** Exercise task **
Can you reproduce the lines of the items below word for word, from the line containing "will click(103, 171)." through the line containing "Looking at the", inclusive?

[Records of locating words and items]
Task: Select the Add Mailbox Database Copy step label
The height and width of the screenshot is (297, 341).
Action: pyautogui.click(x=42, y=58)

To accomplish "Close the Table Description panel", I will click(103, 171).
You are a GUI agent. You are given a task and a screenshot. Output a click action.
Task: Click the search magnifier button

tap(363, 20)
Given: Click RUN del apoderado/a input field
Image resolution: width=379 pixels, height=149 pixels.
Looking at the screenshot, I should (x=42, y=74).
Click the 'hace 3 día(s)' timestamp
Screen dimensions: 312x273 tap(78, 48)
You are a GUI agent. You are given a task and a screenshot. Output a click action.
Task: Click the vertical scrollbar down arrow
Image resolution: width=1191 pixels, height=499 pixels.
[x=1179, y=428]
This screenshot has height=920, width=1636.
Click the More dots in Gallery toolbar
...
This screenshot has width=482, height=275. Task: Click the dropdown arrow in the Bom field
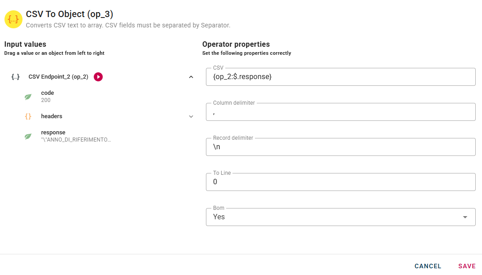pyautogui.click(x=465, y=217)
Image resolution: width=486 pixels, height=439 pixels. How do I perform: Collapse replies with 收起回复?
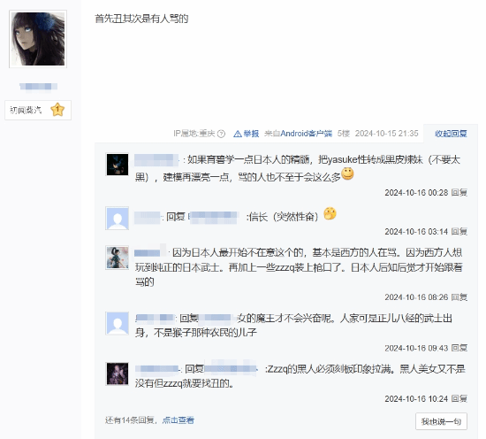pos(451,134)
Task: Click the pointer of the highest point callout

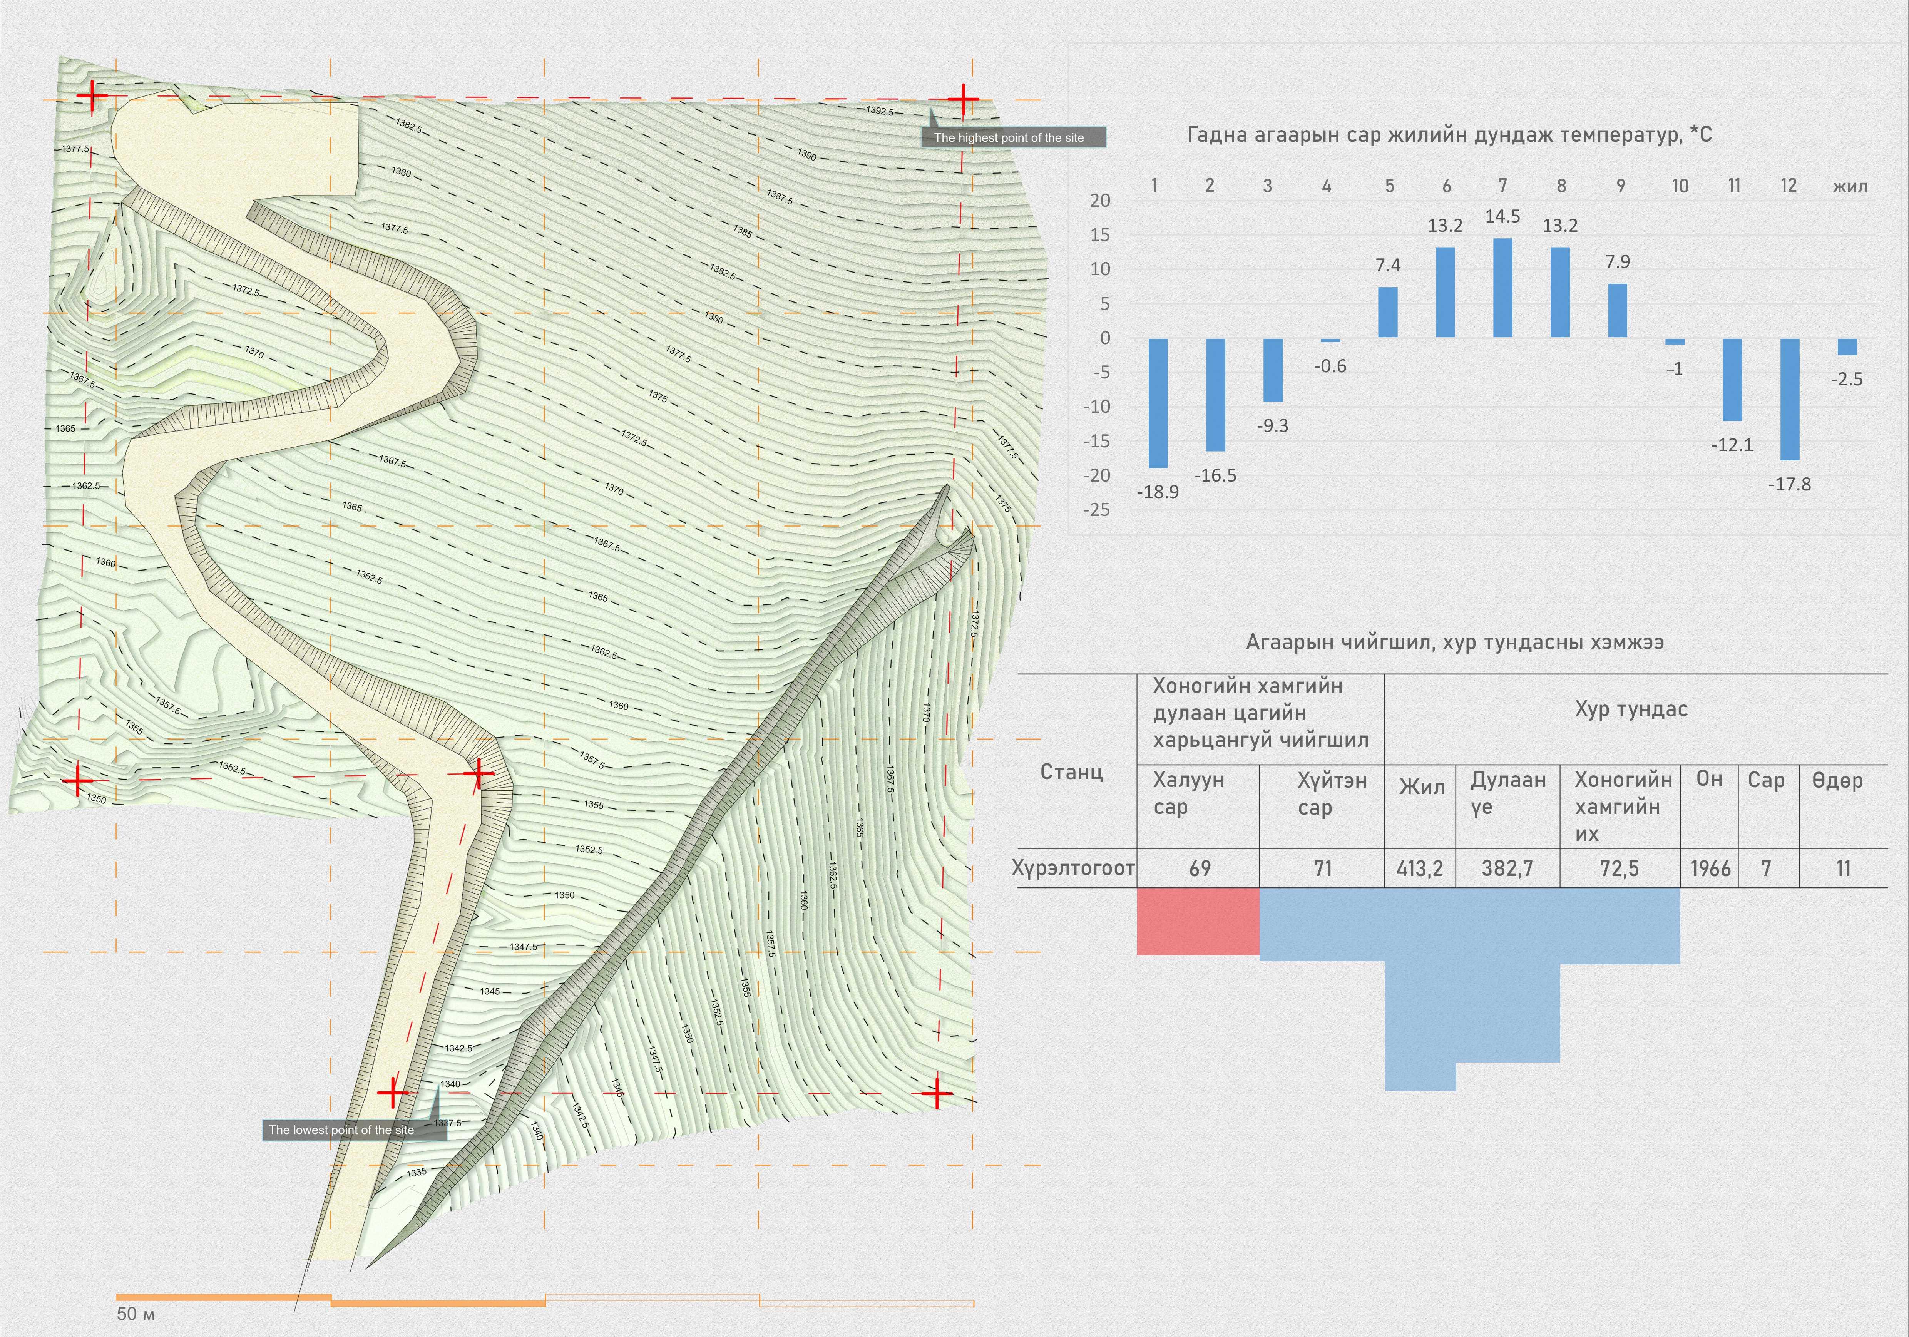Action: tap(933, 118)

** Written response **
To accomplish "Close the Table Description panel", I will click(103, 171).
You are a GUI agent. You are given a task and a screenshot. Output a click action.
Task: Click the search magnifier button

tap(363, 20)
Given: Click RUN del apoderado/a input field
Image resolution: width=379 pixels, height=149 pixels.
Looking at the screenshot, I should (x=42, y=74).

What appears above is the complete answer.